AIM OF THE TASK: Retype every line of the material below without changing anything.

(Records from a data source)
-=-=-
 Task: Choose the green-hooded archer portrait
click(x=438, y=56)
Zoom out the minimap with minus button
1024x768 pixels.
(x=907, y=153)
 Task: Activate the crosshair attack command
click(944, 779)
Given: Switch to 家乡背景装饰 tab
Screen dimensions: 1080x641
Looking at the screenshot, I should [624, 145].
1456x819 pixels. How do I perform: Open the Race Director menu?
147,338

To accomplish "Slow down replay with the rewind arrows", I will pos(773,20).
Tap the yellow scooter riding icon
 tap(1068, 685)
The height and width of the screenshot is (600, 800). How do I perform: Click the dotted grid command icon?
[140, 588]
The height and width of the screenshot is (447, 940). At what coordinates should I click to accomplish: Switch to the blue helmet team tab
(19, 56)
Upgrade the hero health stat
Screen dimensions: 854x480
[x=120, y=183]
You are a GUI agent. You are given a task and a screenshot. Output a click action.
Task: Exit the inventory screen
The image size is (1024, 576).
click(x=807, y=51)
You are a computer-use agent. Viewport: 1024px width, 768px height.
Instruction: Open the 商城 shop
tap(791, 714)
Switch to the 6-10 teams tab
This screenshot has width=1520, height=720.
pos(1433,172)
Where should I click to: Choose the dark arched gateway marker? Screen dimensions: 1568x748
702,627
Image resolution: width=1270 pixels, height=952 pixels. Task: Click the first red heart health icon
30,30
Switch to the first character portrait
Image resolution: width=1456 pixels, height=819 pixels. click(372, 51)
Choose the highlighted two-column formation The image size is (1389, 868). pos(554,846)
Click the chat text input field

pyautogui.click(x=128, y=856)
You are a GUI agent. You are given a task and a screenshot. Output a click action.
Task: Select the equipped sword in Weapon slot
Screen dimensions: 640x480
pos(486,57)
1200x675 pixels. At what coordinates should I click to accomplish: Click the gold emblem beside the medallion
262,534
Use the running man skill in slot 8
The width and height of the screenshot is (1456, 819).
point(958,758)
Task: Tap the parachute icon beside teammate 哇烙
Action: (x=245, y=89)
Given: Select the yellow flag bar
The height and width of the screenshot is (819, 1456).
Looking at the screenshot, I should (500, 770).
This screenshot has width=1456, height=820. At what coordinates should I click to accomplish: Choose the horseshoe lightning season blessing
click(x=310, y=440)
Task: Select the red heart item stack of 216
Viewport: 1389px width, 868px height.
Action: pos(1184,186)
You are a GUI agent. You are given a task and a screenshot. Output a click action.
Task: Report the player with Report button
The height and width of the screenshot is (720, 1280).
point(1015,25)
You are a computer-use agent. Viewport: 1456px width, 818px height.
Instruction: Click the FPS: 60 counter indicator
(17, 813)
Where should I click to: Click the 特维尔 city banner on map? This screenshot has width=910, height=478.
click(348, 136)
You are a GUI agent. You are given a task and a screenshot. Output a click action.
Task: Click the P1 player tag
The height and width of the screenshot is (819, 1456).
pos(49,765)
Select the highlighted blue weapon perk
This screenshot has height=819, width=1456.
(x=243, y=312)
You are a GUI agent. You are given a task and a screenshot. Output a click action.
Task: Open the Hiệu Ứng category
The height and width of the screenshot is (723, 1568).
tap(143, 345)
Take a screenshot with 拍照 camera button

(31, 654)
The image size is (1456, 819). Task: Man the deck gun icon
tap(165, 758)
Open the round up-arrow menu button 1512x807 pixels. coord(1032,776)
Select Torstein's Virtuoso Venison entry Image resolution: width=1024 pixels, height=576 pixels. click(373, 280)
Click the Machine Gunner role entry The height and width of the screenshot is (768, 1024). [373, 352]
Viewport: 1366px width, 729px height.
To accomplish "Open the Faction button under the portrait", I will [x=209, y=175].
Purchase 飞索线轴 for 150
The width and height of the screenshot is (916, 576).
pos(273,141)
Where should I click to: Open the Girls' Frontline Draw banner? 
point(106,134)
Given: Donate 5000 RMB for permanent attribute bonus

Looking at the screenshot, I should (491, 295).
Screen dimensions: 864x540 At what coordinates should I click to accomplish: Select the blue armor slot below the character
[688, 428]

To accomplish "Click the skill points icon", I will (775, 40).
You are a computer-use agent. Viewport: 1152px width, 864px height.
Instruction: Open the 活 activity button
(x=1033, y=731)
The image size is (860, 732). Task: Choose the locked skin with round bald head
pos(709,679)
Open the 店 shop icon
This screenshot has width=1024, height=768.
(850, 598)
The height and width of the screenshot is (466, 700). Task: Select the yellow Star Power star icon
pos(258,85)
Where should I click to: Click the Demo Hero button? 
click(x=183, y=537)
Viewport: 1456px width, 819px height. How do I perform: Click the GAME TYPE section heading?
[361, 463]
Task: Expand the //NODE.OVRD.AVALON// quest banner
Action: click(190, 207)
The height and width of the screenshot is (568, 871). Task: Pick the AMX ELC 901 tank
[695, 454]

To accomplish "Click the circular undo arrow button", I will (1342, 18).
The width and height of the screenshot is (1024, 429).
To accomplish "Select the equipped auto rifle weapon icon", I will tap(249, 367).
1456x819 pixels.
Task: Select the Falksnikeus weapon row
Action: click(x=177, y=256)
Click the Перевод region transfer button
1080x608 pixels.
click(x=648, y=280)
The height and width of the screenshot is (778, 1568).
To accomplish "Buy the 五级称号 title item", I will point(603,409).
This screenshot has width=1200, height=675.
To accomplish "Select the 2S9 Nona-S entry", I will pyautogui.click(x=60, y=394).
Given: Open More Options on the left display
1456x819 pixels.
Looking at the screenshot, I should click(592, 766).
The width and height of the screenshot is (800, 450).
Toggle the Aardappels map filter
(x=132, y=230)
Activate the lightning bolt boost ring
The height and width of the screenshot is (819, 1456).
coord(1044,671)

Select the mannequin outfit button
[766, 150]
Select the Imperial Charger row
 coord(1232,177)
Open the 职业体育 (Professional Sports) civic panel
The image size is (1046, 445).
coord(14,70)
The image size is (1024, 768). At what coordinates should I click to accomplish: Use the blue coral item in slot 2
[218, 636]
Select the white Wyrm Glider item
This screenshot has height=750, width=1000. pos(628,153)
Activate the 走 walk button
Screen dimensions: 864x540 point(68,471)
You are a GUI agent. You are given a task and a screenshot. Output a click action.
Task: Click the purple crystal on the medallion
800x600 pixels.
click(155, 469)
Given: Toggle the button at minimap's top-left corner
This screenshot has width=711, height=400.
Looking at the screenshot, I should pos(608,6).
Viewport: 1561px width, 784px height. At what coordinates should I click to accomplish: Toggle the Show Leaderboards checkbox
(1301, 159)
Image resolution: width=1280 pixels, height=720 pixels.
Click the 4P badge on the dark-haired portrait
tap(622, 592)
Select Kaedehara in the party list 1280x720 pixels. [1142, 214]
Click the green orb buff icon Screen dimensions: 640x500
-=-=-
RESULT FOR THIS EXERCISE:
 Task: Choose the green-hooded archer portrait
click(x=438, y=56)
Zoom out the minimap with minus button
1024x768 pixels.
(x=907, y=153)
 Task: Activate the crosshair attack command
click(944, 779)
Given: Switch to 家乡背景装饰 tab
Screen dimensions: 1080x641
Looking at the screenshot, I should [624, 145].
1456x819 pixels. How do I perform: Open the Race Director menu?
147,338

To accomplish "Slow down replay with the rewind arrows", I will pos(773,20).
Tap the yellow scooter riding icon
 tap(1068, 685)
The height and width of the screenshot is (600, 800). How do I perform: Click the dotted grid command icon?
[140, 588]
The height and width of the screenshot is (447, 940). At what coordinates should I click to accomplish: Switch to the blue helmet team tab
(19, 56)
Upgrade the hero health stat
Screen dimensions: 854x480
[x=120, y=183]
You are a GUI agent. You are given a task and a screenshot. Output a click action.
Task: Exit the inventory screen
The image size is (1024, 576).
click(x=807, y=51)
You are a computer-use agent. Viewport: 1024px width, 768px height.
Instruction: Open the 商城 shop
tap(791, 714)
Switch to the 6-10 teams tab
This screenshot has width=1520, height=720.
pos(1433,172)
Where should I click to: Choose the dark arched gateway marker? Screen dimensions: 1568x748
702,627
Image resolution: width=1270 pixels, height=952 pixels. Task: Click the first red heart health icon
30,30
Switch to the first character portrait
Image resolution: width=1456 pixels, height=819 pixels. click(372, 51)
Choose the highlighted two-column formation The image size is (1389, 868). pos(554,846)
Click the chat text input field

pyautogui.click(x=128, y=856)
You are a GUI agent. You are given a task and a screenshot. Output a click action.
Task: Select the equipped sword in Weapon slot
Screen dimensions: 640x480
pos(486,57)
1200x675 pixels. At what coordinates should I click to accomplish: Click the gold emblem beside the medallion
262,534
Use the running man skill in slot 8
The width and height of the screenshot is (1456, 819).
point(958,758)
Task: Tap the parachute icon beside teammate 哇烙
Action: (x=245, y=89)
Given: Select the yellow flag bar
The height and width of the screenshot is (819, 1456).
Looking at the screenshot, I should (500, 770).
This screenshot has width=1456, height=820. At what coordinates should I click to accomplish: Choose the horseshoe lightning season blessing
click(x=310, y=440)
Task: Select the red heart item stack of 216
Viewport: 1389px width, 868px height.
Action: pos(1184,186)
You are a GUI agent. You are given a task and a screenshot. Output a click action.
Task: Report the player with Report button
The height and width of the screenshot is (720, 1280).
point(1015,25)
You are a computer-use agent. Viewport: 1456px width, 818px height.
Instruction: Click the FPS: 60 counter indicator
(17, 813)
Where should I click to: Click the 特维尔 city banner on map? This screenshot has width=910, height=478.
click(348, 136)
You are a GUI agent. You are given a task and a screenshot. Output a click action.
Task: Click the P1 player tag
The height and width of the screenshot is (819, 1456).
pos(49,765)
Select the highlighted blue weapon perk
This screenshot has height=819, width=1456.
(x=243, y=312)
You are a GUI agent. You are given a task and a screenshot. Output a click action.
Task: Open the Hiệu Ứng category
The height and width of the screenshot is (723, 1568).
tap(143, 345)
Take a screenshot with 拍照 camera button

(31, 654)
The image size is (1456, 819). Task: Man the deck gun icon
tap(165, 758)
Open the round up-arrow menu button 1512x807 pixels. coord(1032,776)
Select Torstein's Virtuoso Venison entry Image resolution: width=1024 pixels, height=576 pixels. click(373, 280)
Click the Machine Gunner role entry The height and width of the screenshot is (768, 1024). [373, 352]
Viewport: 1366px width, 729px height.
To accomplish "Open the Faction button under the portrait", I will [x=209, y=175].
Purchase 飞索线轴 for 150
The width and height of the screenshot is (916, 576).
pos(273,141)
Where should I click to: Open the Girls' Frontline Draw banner? 
point(106,134)
Given: Donate 5000 RMB for permanent attribute bonus

Looking at the screenshot, I should (491, 295).
Screen dimensions: 864x540 At what coordinates should I click to accomplish: Select the blue armor slot below the character
[688, 428]

To accomplish "Click the skill points icon", I will (775, 40).
You are a computer-use agent. Viewport: 1152px width, 864px height.
Instruction: Open the 活 activity button
(x=1033, y=731)
The image size is (860, 732). Task: Choose the locked skin with round bald head
pos(709,679)
Open the 店 shop icon
This screenshot has width=1024, height=768.
(850, 598)
The height and width of the screenshot is (466, 700). Task: Select the yellow Star Power star icon
pos(258,85)
Where should I click to: Click the Demo Hero button? 
click(x=183, y=537)
Viewport: 1456px width, 819px height. How do I perform: Click the GAME TYPE section heading?
[361, 463]
Task: Expand the //NODE.OVRD.AVALON// quest banner
Action: click(190, 207)
The height and width of the screenshot is (568, 871). Task: Pick the AMX ELC 901 tank
[695, 454]

To accomplish "Click the circular undo arrow button", I will (1342, 18).
The width and height of the screenshot is (1024, 429).
To accomplish "Select the equipped auto rifle weapon icon", I will tap(249, 367).
1456x819 pixels.
Task: Select the Falksnikeus weapon row
Action: click(x=177, y=256)
Click the Перевод region transfer button
1080x608 pixels.
click(x=648, y=280)
The height and width of the screenshot is (778, 1568).
To accomplish "Buy the 五级称号 title item", I will point(603,409).
This screenshot has width=1200, height=675.
To accomplish "Select the 2S9 Nona-S entry", I will pyautogui.click(x=60, y=394).
Given: Open More Options on the left display
1456x819 pixels.
Looking at the screenshot, I should click(592, 766).
The width and height of the screenshot is (800, 450).
Toggle the Aardappels map filter
(x=132, y=230)
Activate the lightning bolt boost ring
The height and width of the screenshot is (819, 1456).
coord(1044,671)

Select the mannequin outfit button
[766, 150]
Select the Imperial Charger row
 coord(1232,177)
Open the 职业体育 (Professional Sports) civic panel
The image size is (1046, 445).
coord(14,70)
The image size is (1024, 768). At what coordinates should I click to accomplish: Use the blue coral item in slot 2
[218, 636]
Select the white Wyrm Glider item
This screenshot has height=750, width=1000. pos(628,153)
Activate the 走 walk button
Screen dimensions: 864x540 point(68,471)
You are a GUI agent. You are given a task and a screenshot. Output a click action.
Task: Click the purple crystal on the medallion
800x600 pixels.
click(155, 469)
Given: Toggle the button at minimap's top-left corner
This screenshot has width=711, height=400.
Looking at the screenshot, I should pos(608,6).
Viewport: 1561px width, 784px height. At what coordinates should I click to accomplish: Toggle the Show Leaderboards checkbox
(1301, 159)
Image resolution: width=1280 pixels, height=720 pixels.
Click the 4P badge on the dark-haired portrait
tap(622, 592)
Select Kaedehara in the party list 1280x720 pixels. [1142, 214]
Click the green orb buff icon Screen dimensions: 640x500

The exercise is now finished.